DEMOCRACY AND PRESIDENTIALISM

1 The Culture Wars of the 1960s and the Assault on the Presidency

The Meaning of the Clinton Impeachment
Eli Zaretsky
The impeachment of William Jefferson Clinton was one of those extraordinary historical events whose nature historians will debate for centuries.1 Among the problems they will have to address are the Republicans’ motivations, the chasm between the electorate and the normally dominant media elites, and the Republicans’ remarkable achievement—if we can call it that—in turning Clinton’s Paula Jones deposition into a protracted national emergency. The problem of the Republicans’ motivations is particularly vexed since, while it was unfolding, impeachment blatantly contradicted political calculations and, afterward, resulted in the collapse of the conservative movement’s pretense to hegemony. Of course, any explanation will be preliminary. But in my view, it will be easier to solve these problems if we situate the impeachment in at least two overlapping historical contexts: the long-term reaction to the cultural revolutions launched in the sixties (feminism, gay liberation, multiculturalism, etc.), and a discrete series of attacks, dating from the thirties, on the presidency as the democratic moment in modern politics.
Stephen Greenblatt, Anthony Lewis, John Judis, Michael Ignatieff, and many other commentators have noted the similarities between the impeachment and the Salem witch trials of the seventeenth century.2 The appeal of this analogy lies in its attempt to explain the irrationality of the Republican actions.
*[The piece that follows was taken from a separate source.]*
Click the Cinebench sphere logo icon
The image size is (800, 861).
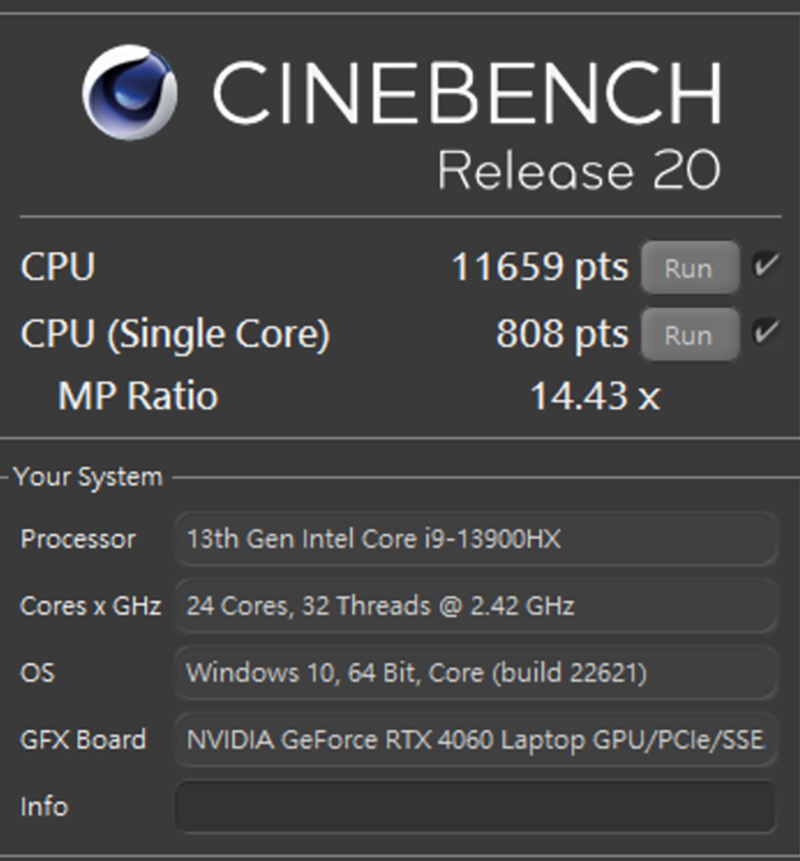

As Paul Boyer and Stephen Nissenbaum demonstrated in their 1974 Salem Possessed, those who supported the persecution of witches lived in the poorer and more remote precincts of Salem Village. While their initial targets were social outcasts they later turned to their more prosperous fellow villagers who had ties to commerce and the sea. Witches were scapegoats; the trials were an irrational, persecutory response to anxieties unleashed by late seventeenth century commercialization and individuation.3
Similarly, it is plausible to argue, the Republicans spoke for white, male, rural, suburban, and southern constituencies threatened by the social and cultural changes unleashed since the 1960s. Their real targets, never far from their words, but also never directly acknowledged, were women’s emancipation, sexual emancipation, cultural “relativism,” secularization, and pluralism. Clinton, the out-of-control dope-and-sex fiend, was their scapegoat. If they could have gotten rid of him, a whole reign of persecutions in such areas as abortion, education, and government would have followed.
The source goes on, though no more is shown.